__Page excerpt__
┌──

PopMatters has scoured the musical spectrum for the best examples of the protest song form, including anthems of great popularity and obscurity alike. Our list concludes today with the most recent examples of important protest music.

Anohni: “4 Degrees” (2016)

“4 Degrees” is a soaring ode to reckless cruelty couched in the front end of Anohni’s Hopelessness, her long-form blistering indictment of modern times. What makes “4 Degrees” stand out in this compelling set is not only the stirring production by Hudson Mohawke and Oneohtrix Point Never, on which razor-edged industrial hits stalk up against staccato stabs of strings and blaring horns, the likes of which Gabriel would blow. The lyrics somehow pierce even more brutally. Here, Anohni fully embodies the death drive at work behind inaction on climate change not through ironic condemnation, but by embracing this destructive tendency, announcing at one point, “I want to burn the sky / I want to burn the breeze”. Anohni explained this unique perspective to NPR by saying “the idea was to give voice to the narrative that underscores the reality of my behavior, rather than my intention.”

In admonishing herself for her own complicity, Anohni presents banal-seeming actions like overconsumption and driving gas-guzzling vehicles as monstrous decadence whose appeal comes not from a cavalier ideological complacency, but an actively transgressive and destructive impulse. The cavalier refrain “It’s only four degrees”, alluding to the amount the hypothetical amount the temperature needs to rise for us to pass the point of no return, is boiling in double meaning. On the one hand, it’s a dismissal that makes the annihilation of entire species sound trivially easy. On the other, it declares in no uncertain term just how little left we have to go to reach the brink of total ecocide. – Timh Gabriele


A Tribe Called Quest: “We the People…” (2016)

└──

__Dataset records__
┌──

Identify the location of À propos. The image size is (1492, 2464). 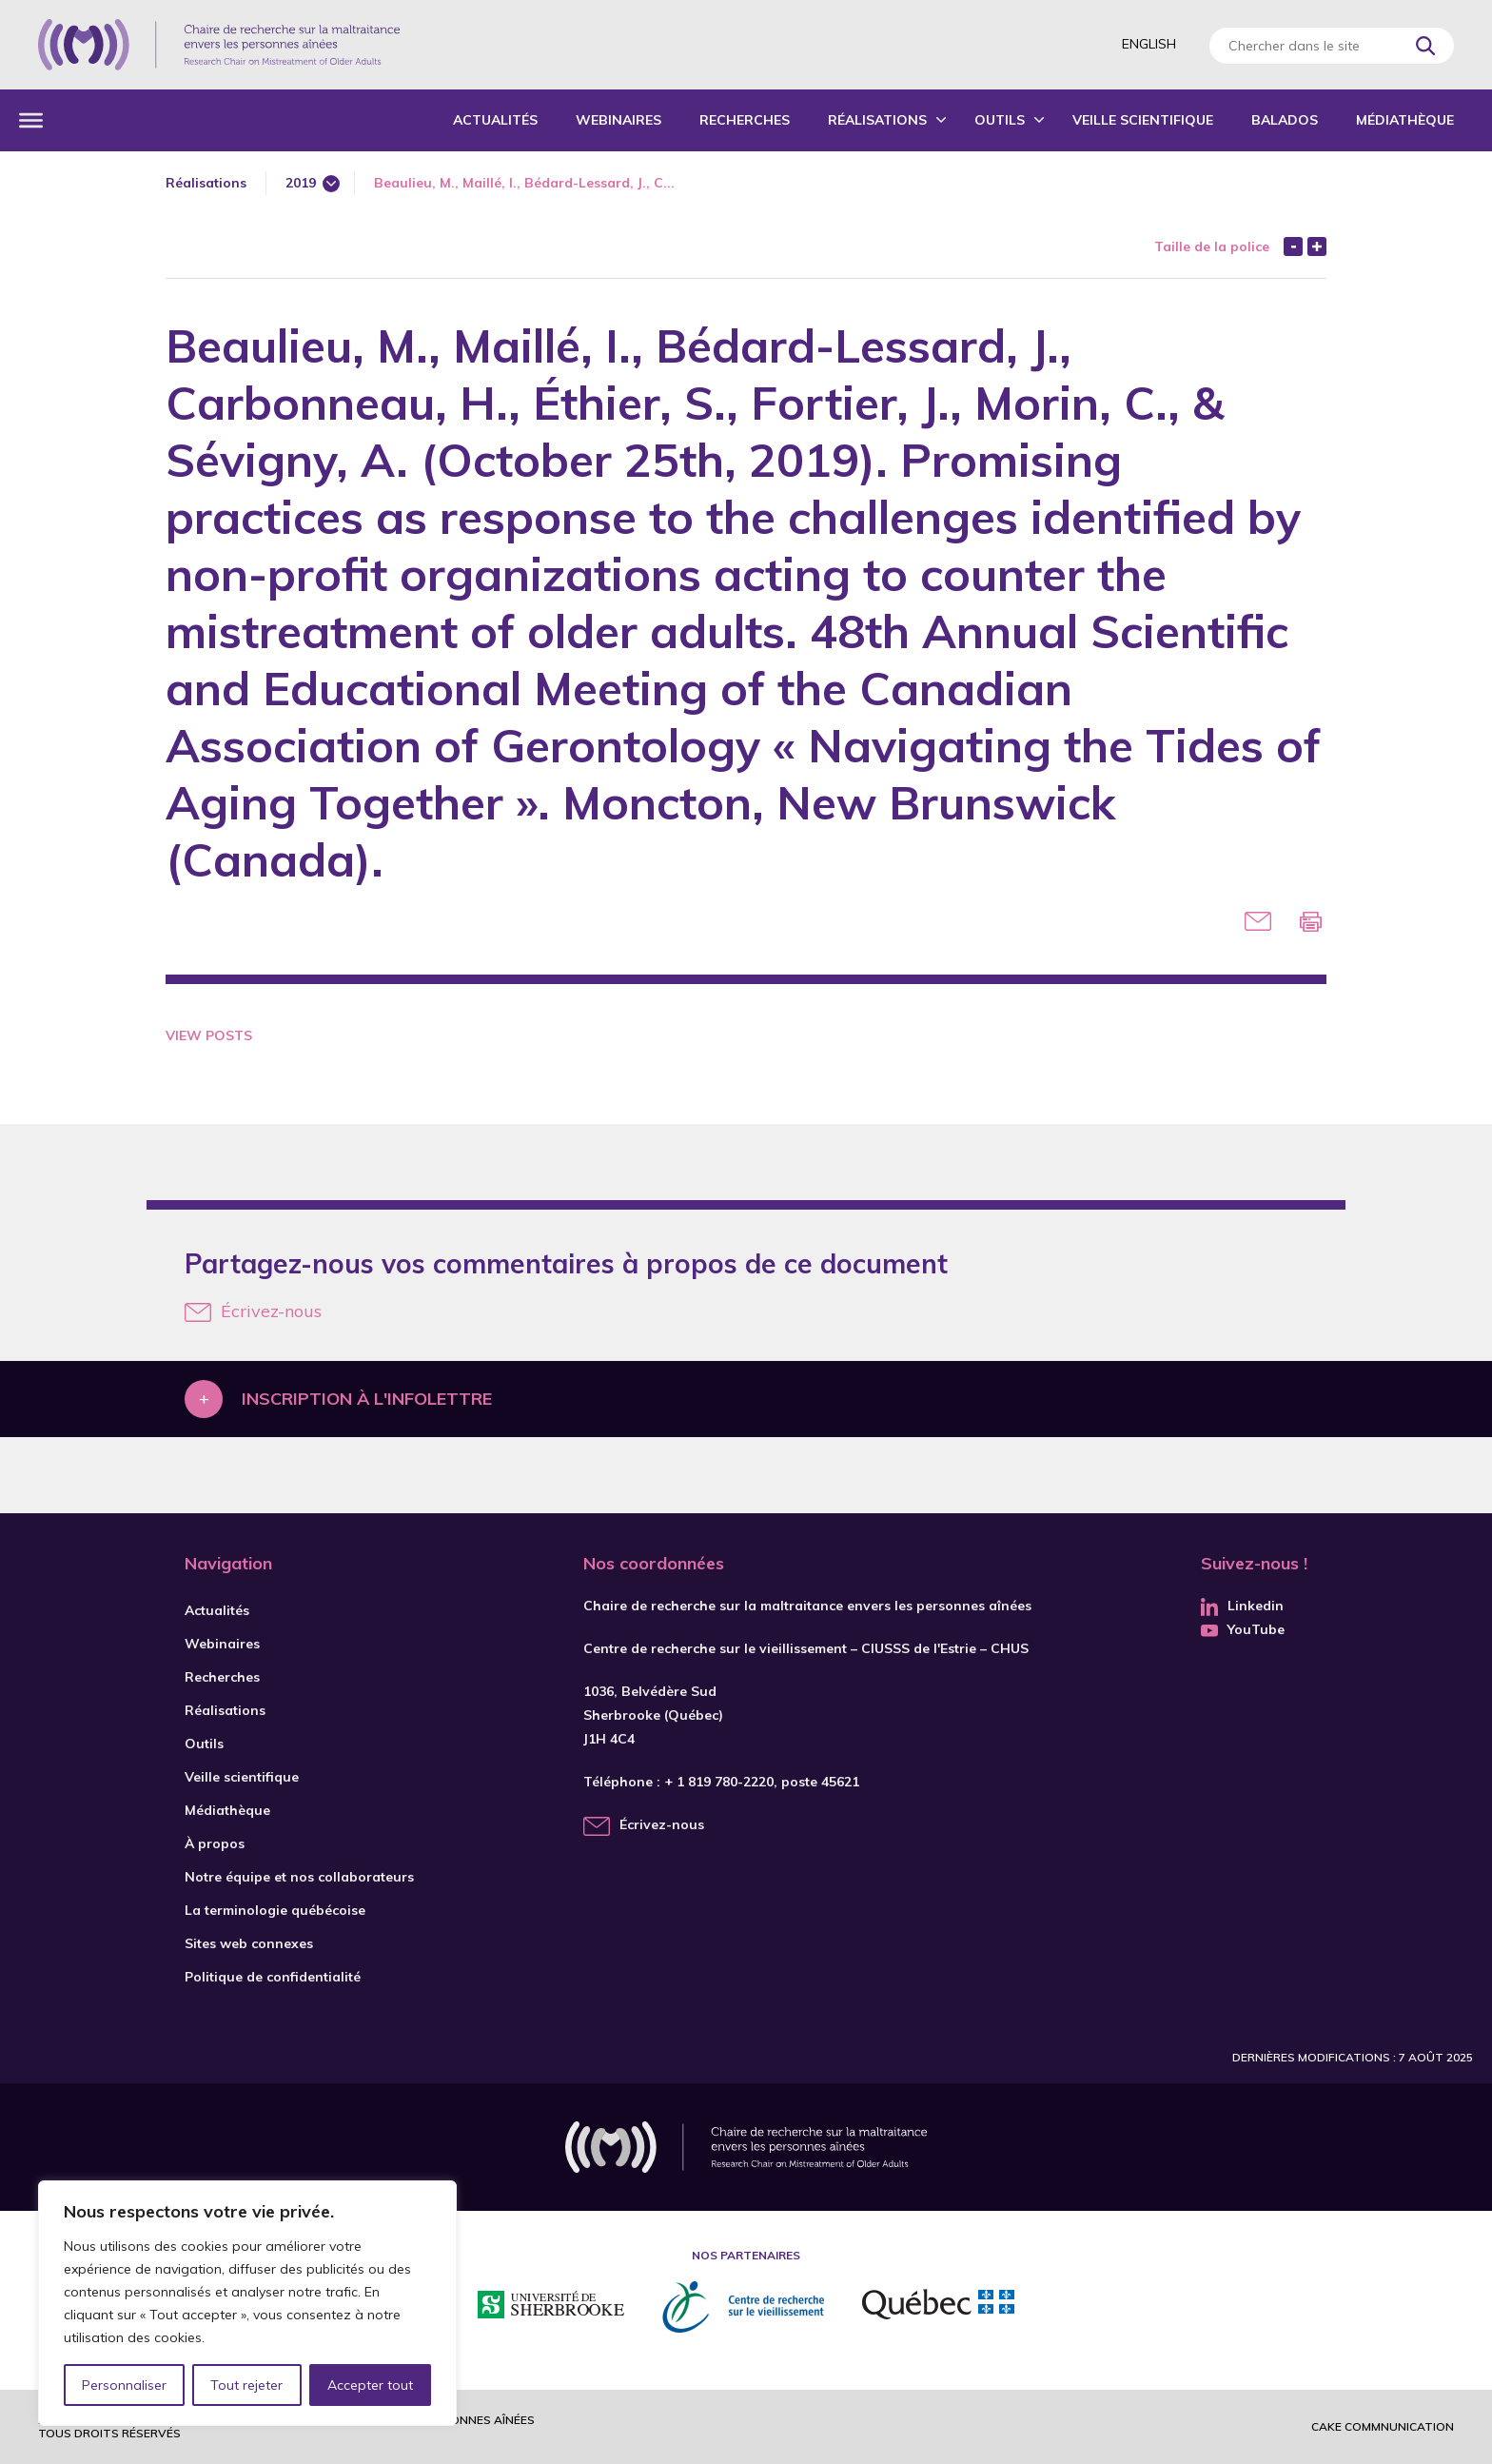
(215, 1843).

└──
┌──

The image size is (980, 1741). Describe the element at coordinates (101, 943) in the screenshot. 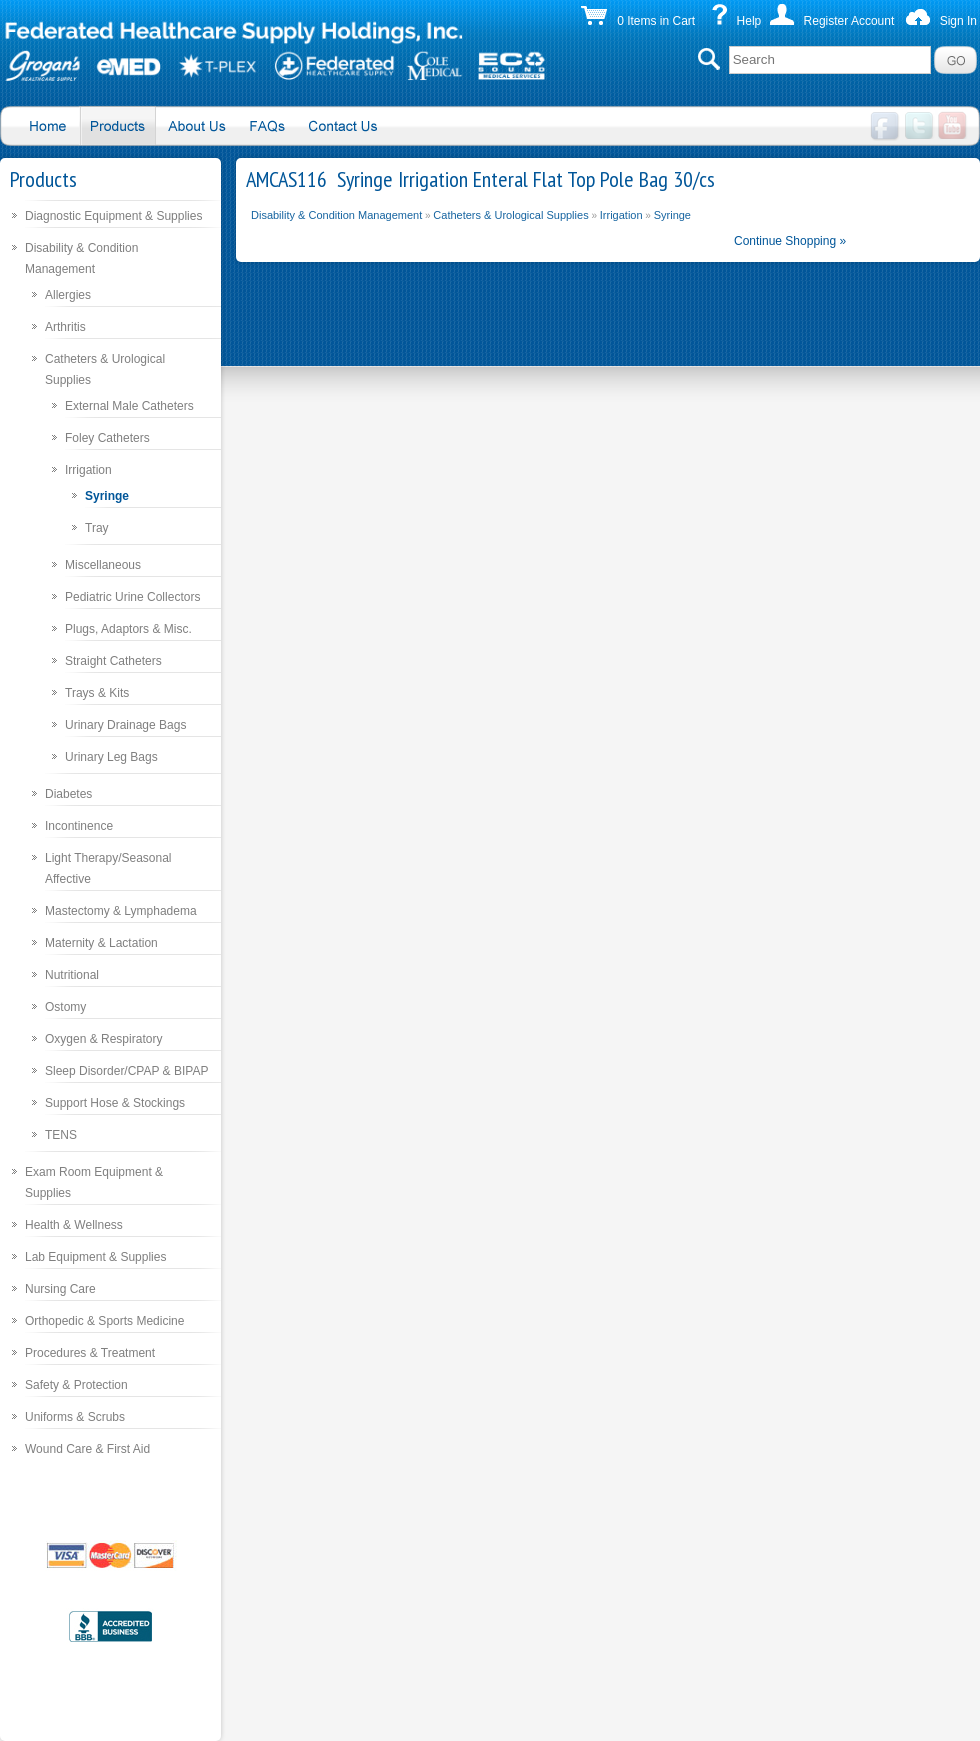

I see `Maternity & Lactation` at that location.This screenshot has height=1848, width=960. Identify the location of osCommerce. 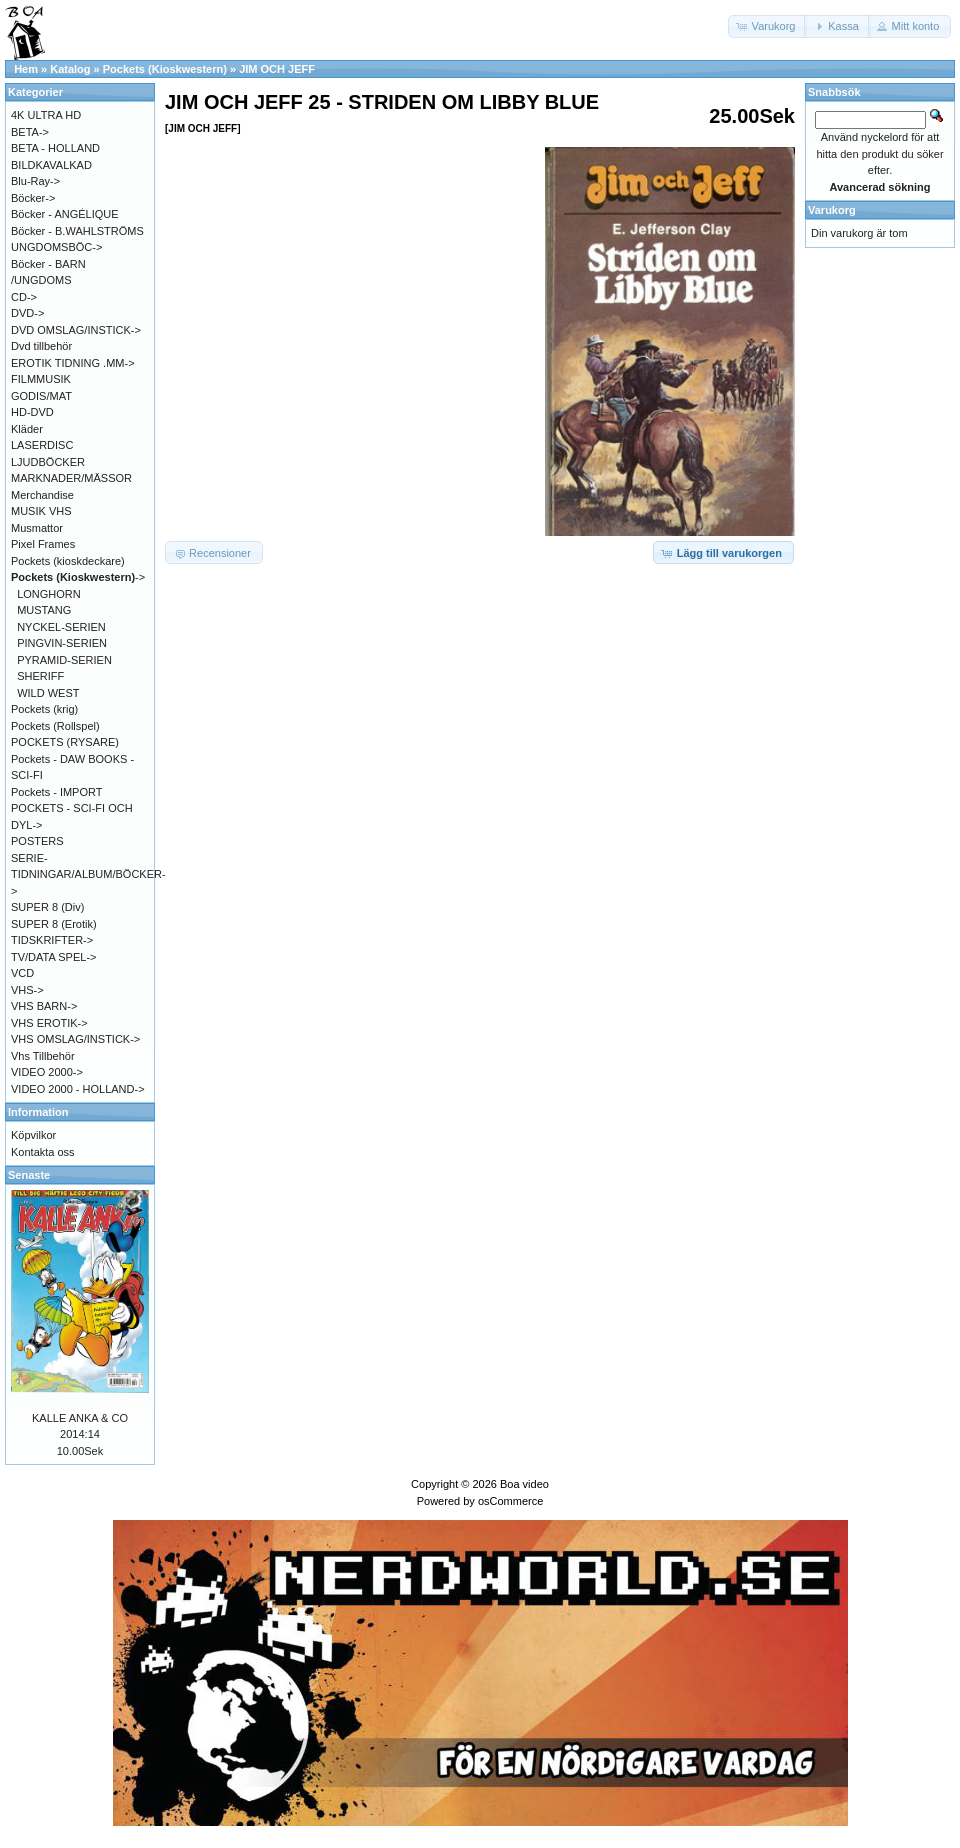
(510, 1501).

└──

__Given problem 1__
In the PopMatters protest song excerpt, who produced "4 Degrees"?
__Given problem 2__
List every lyric line from "4 Degrees" that the PopMatters protest song excerpt quotes.
__Given problem 3__
Translate this sentence from the PopMatters protest song excerpt into Spanish: "On the one hand, it's a dismissal that makes the annihilation of entire species sound trivially easy."

__Right answer 1__
Hudson Mohawke and Oneohtrix Point Never.

__Right answer 2__
- "I want to burn the sky"
- "I want to burn the breeze"
- "It's only four degrees"

__Right answer 3__
Por un lado, es un desdén que hace que la aniquilación de especies enteras parezca trivialmente fácil.